WHAT YOU HAVE TO DO —
Please arrange the rows from their first line through the line holding "Task: Click on", inclusive, as a JSON list of strings with one string per line and blank lines omitted.

TASK DATA —

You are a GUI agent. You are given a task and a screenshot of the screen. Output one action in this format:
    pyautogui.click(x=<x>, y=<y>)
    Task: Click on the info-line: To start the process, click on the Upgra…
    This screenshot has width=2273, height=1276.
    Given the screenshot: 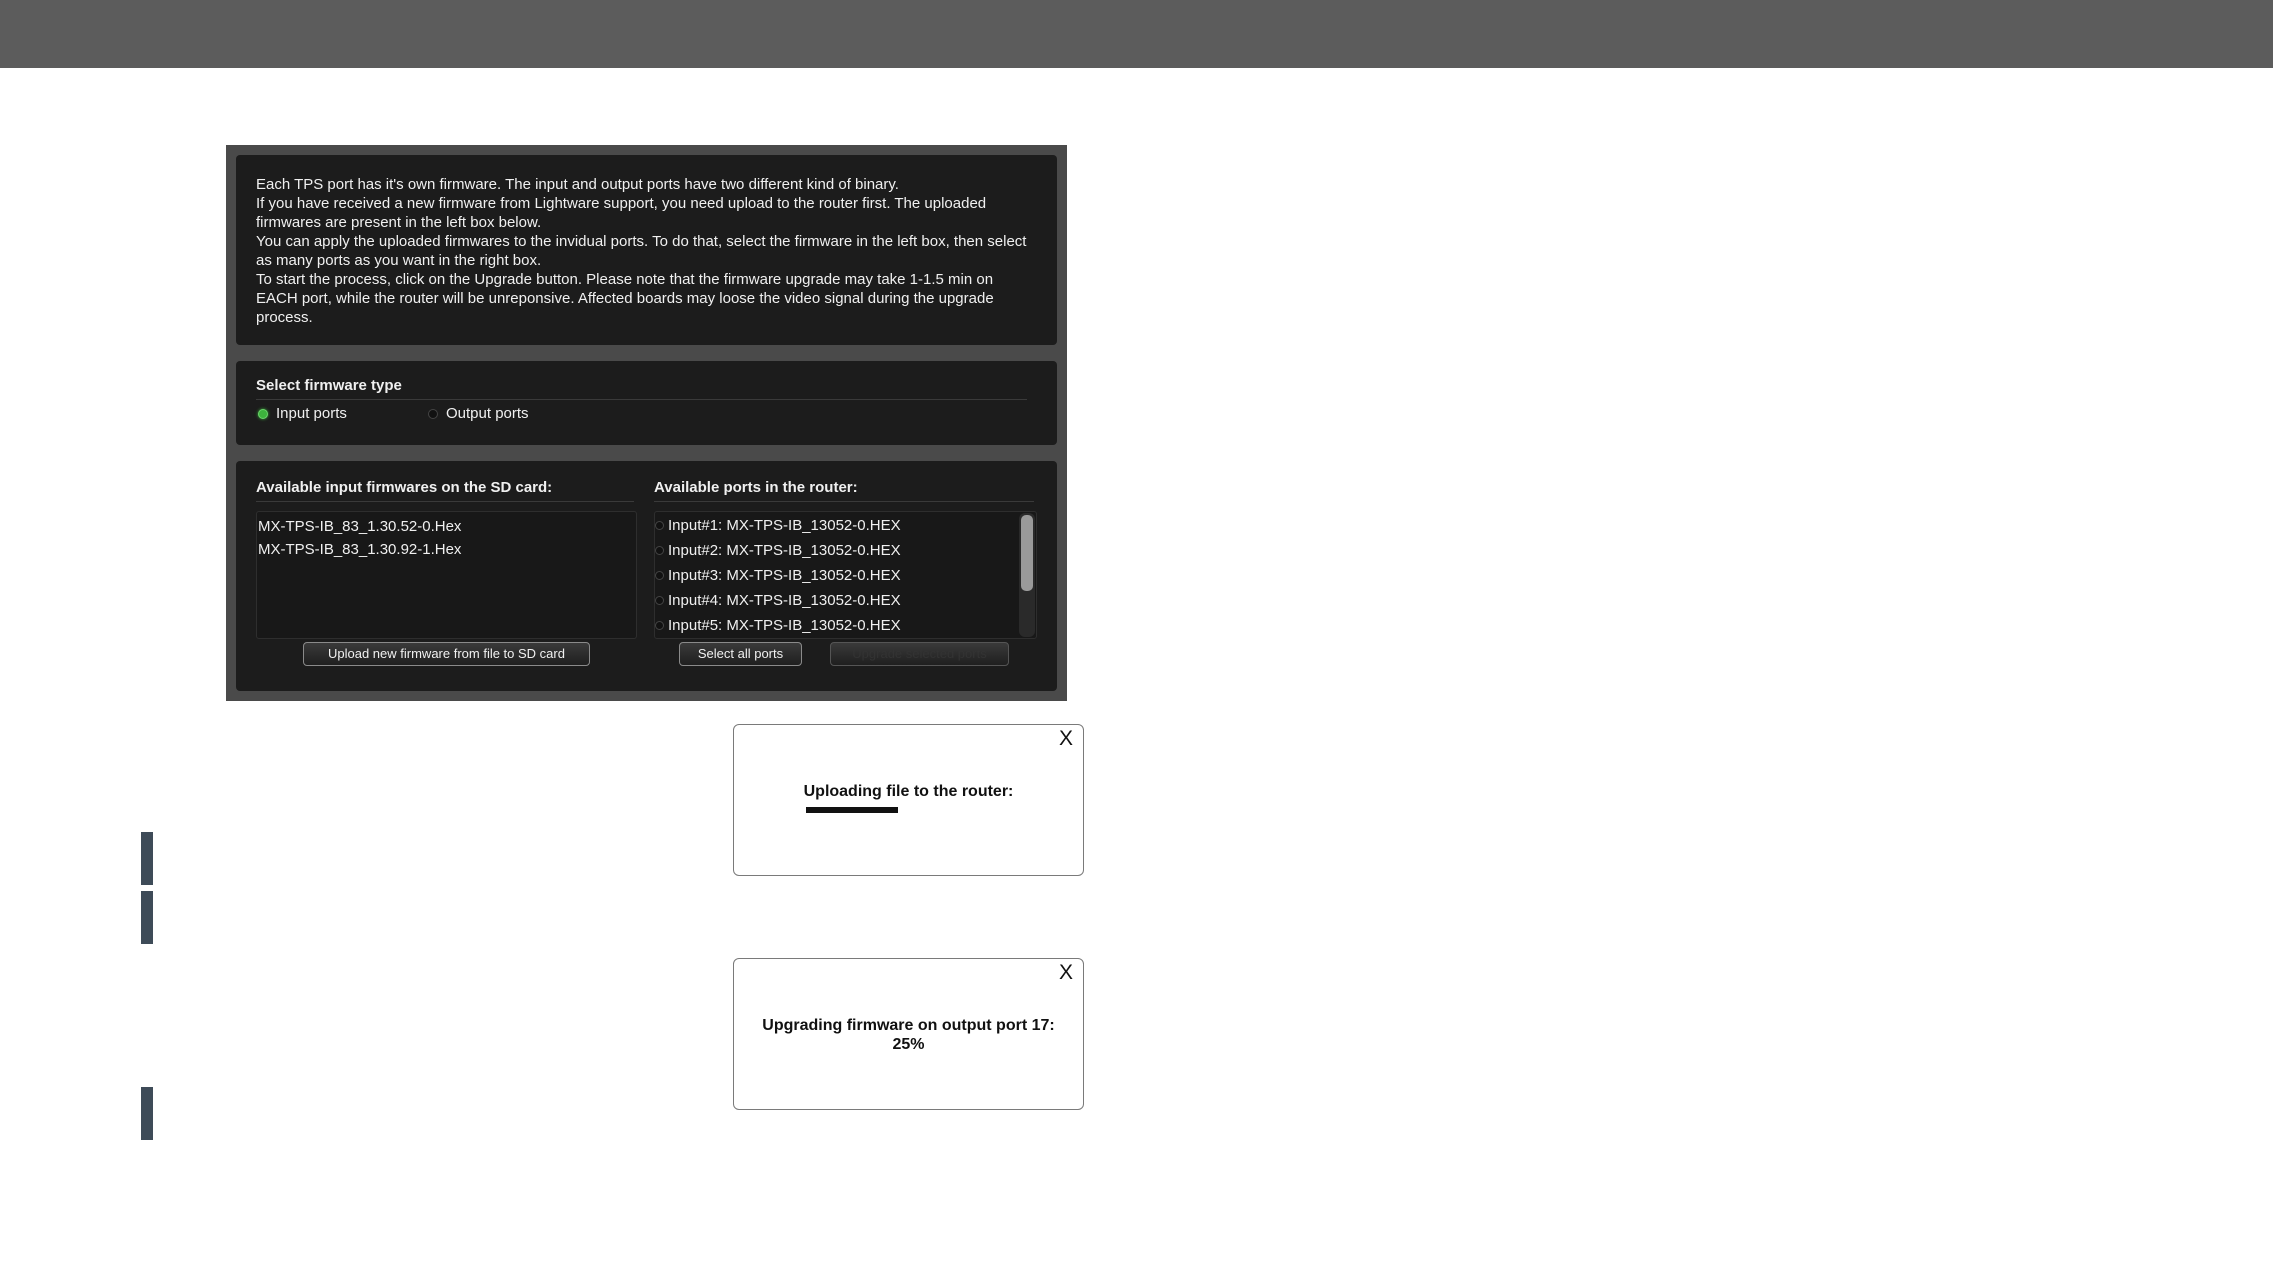 What is the action you would take?
    pyautogui.click(x=625, y=298)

THE ANSWER —
[
  "You are a GUI agent. You are given a task and a screenshot of the screen. Output one action in this format:",
  "    pyautogui.click(x=<x>, y=<y>)",
  "    Task: Click on the info-line: To start the process, click on the Upgra…"
]